Arthur Silas Covington. Naturalist, Taxidermist and Hairdresser

Arthur Silas Covington.   Naturalist, Taxidermist and Hairdresser

Arthur Silas Covington was a reserved man who never sought fame. Nonetheless, he became widely known as a naturalist and as one of the best taxidermists in Great Britain.

Arthur was born in 1847 at Canning Street, Bedford. He was the youngest of the six children of William Covington and his wife Rebecca, nee Sabey. His father was an ostler, who looked after horses for the guests at the Lion Hotel in the High Street, Bedford. The innkeeper of the Lion Hotel was William Tebbs. He was a taxidermist, and was skilled in making eyes for birds. Hearing that Arthur, who was only six years of age, liked butterflies, William Tebbs gave him box of large copper butterflies, which were a rare species at the time as well as being valuable. This box of large copper butterflies was the start of Arthur’s interest in taxidermy.

At the age of just 14, Arthur left the Commercial (Modern) School and joined Titus Tompkins, as his apprentice as a taxidermist and hairdresser at 65 High Street, Bedford. Titus made mourning jewellery by means of weaving long pieces of human hair into necklaces and bracelets or small locks of hair into rings or encased behind a locket.
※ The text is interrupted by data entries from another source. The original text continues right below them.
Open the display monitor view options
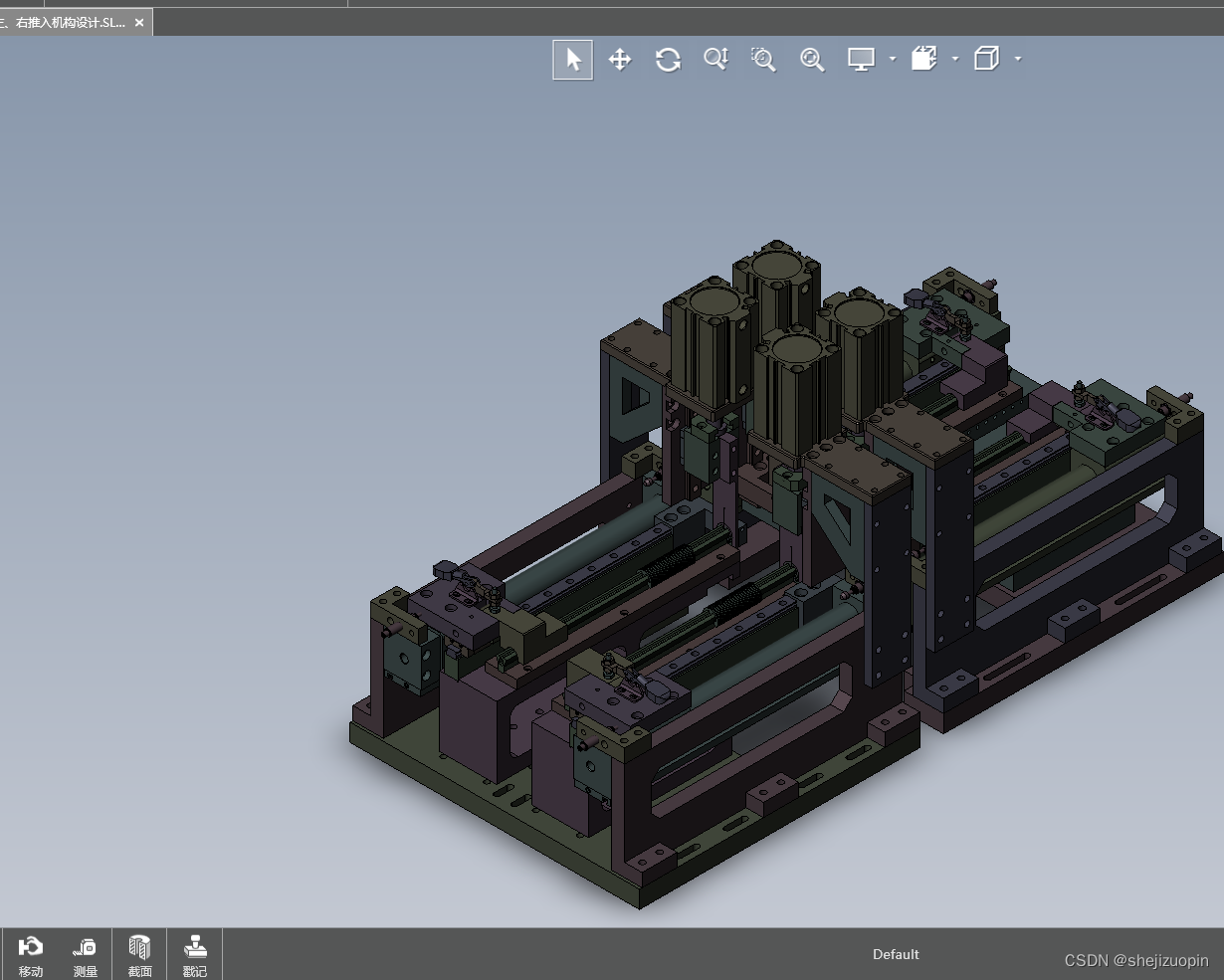The width and height of the screenshot is (1224, 980). [x=861, y=60]
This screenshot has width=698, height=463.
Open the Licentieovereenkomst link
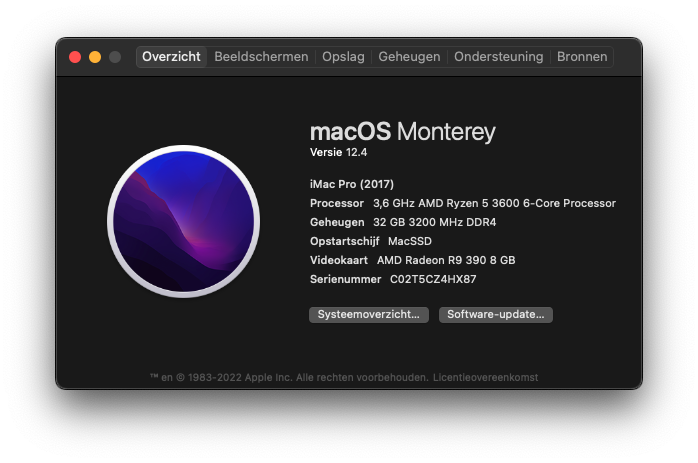(485, 377)
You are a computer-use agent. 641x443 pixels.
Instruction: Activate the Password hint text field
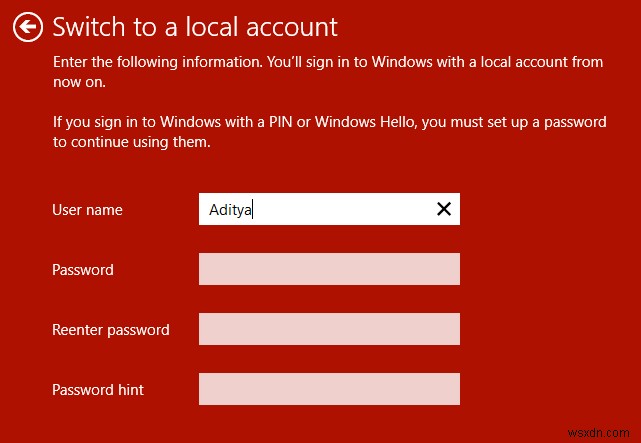(329, 389)
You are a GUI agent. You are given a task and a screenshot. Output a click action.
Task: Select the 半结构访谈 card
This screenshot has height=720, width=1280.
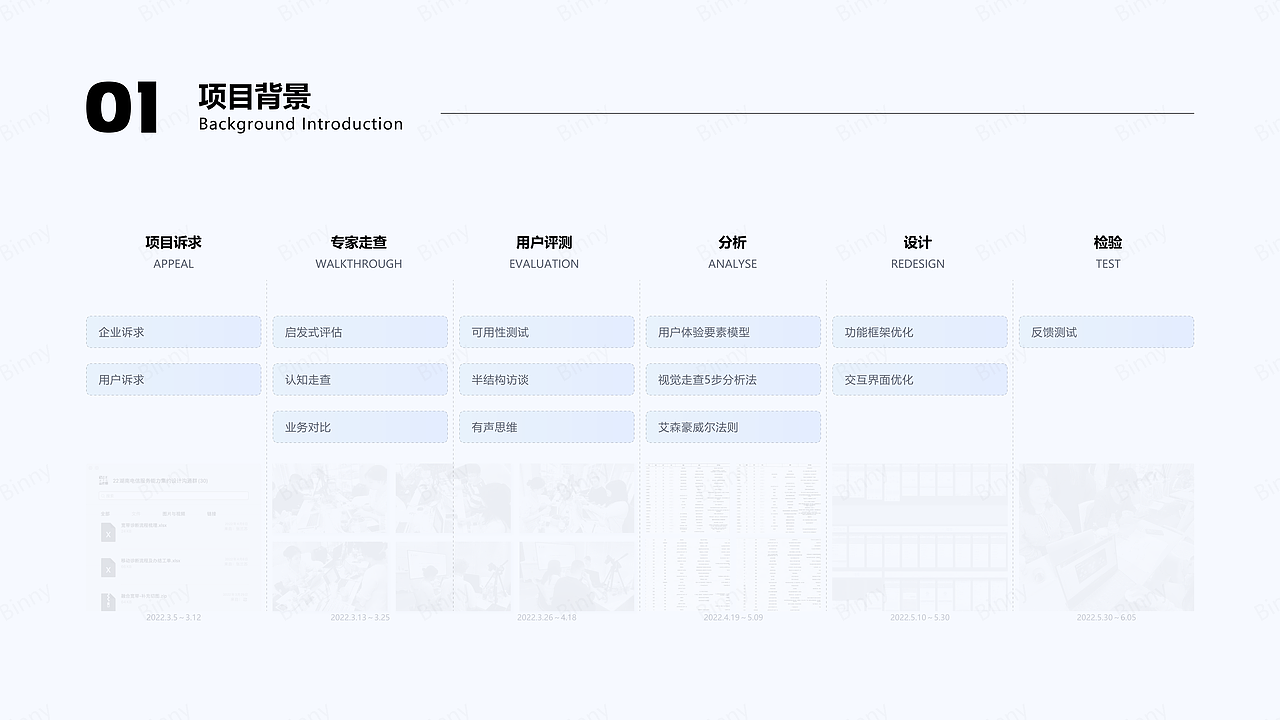click(x=546, y=379)
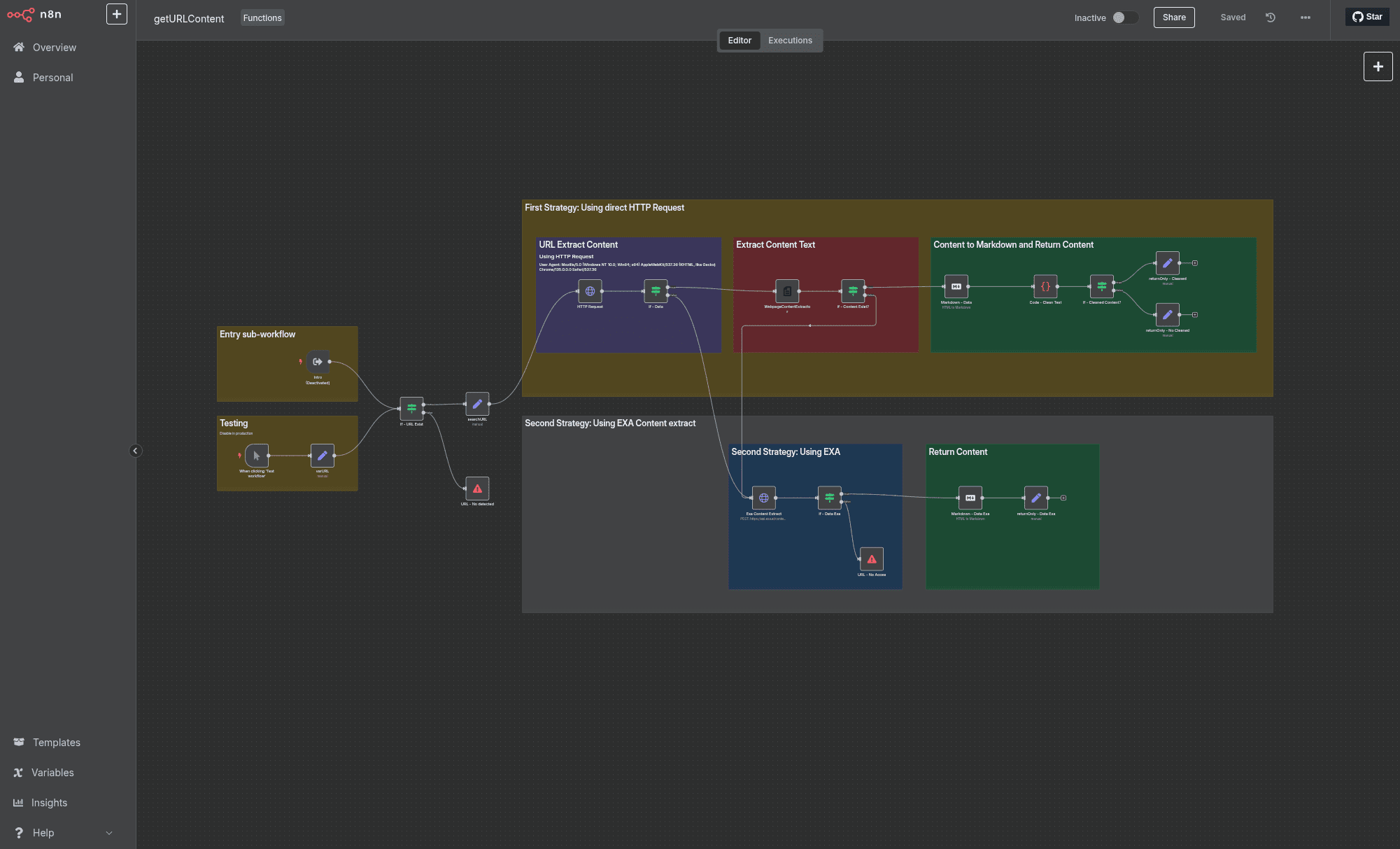Select the URL - No detected error node
The image size is (1400, 849).
pyautogui.click(x=477, y=489)
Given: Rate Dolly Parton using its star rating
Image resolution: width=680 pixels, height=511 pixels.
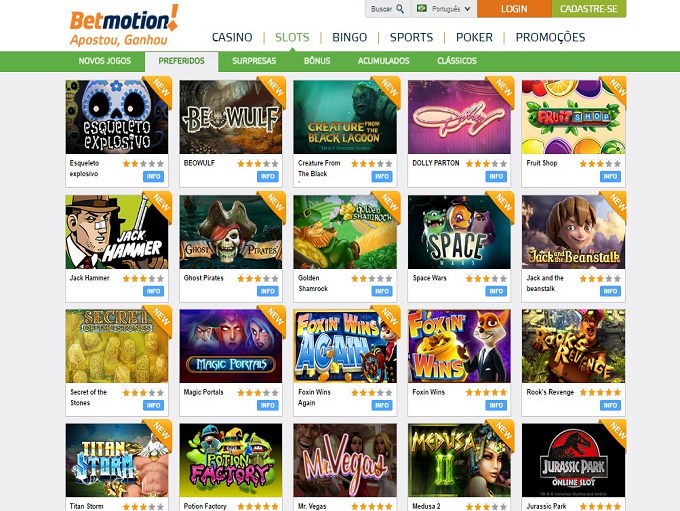Looking at the screenshot, I should [486, 164].
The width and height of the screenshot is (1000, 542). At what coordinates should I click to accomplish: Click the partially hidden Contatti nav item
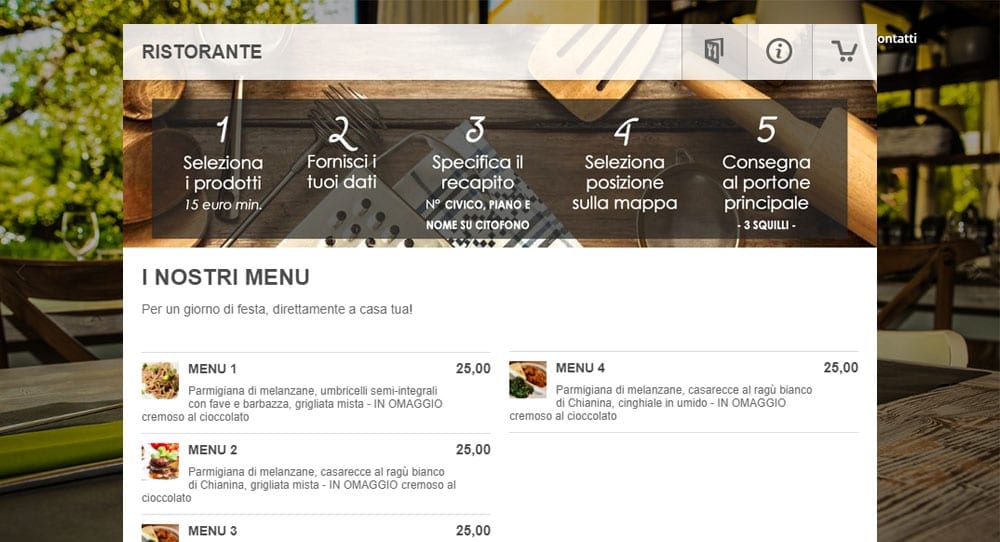[897, 38]
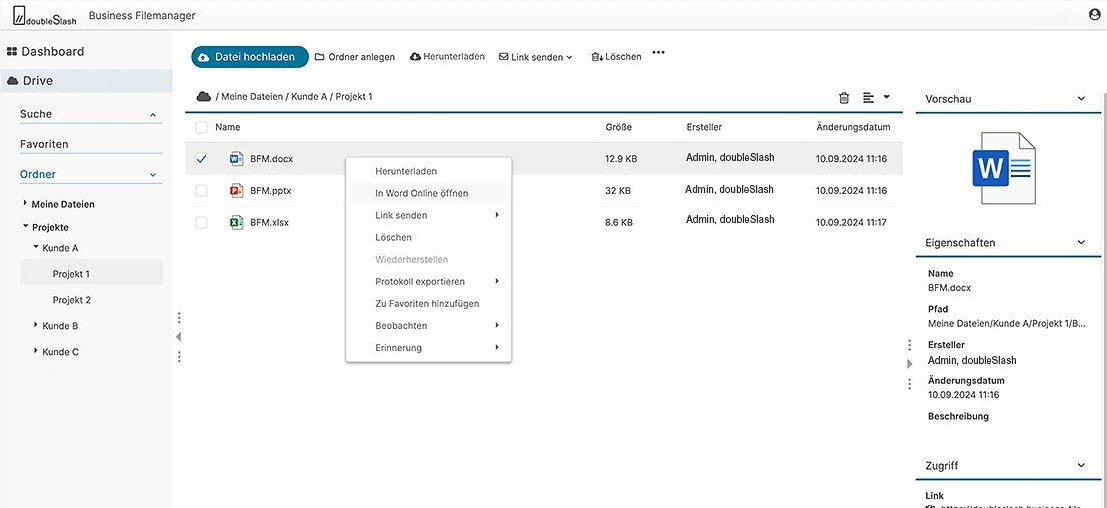Choose 'Zu Favoriten hinzufügen' in context menu
The image size is (1107, 508).
pos(427,303)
In 1865 Titus went bankrupt, and Arthur by now aged 18, opened his first taxidermy and hairdressing shop, at 16 St. Paul’s Square. Customers from all parts of England sent Arthur birds and animals and from these he created life-like specimens. Many of the rare species found in Bedfordshire during the 1800s passed through his hands.

On the 24th July 1867, Arthur married Margaret Peacock at Bedford Registry Office. Margaret was born on the 28th May 1849 at Offord D’Arcy in Huntingdonshire. She was the daughter of a tailor, John Peacock and his wife Martha. On the 3rd December 1873, Arthur (aged 26) became a member of the Church of England, when he was christened at St. Paul’s Church, Bedford. He subsequently became a sidesman at St. Peter’s Church, Bedford.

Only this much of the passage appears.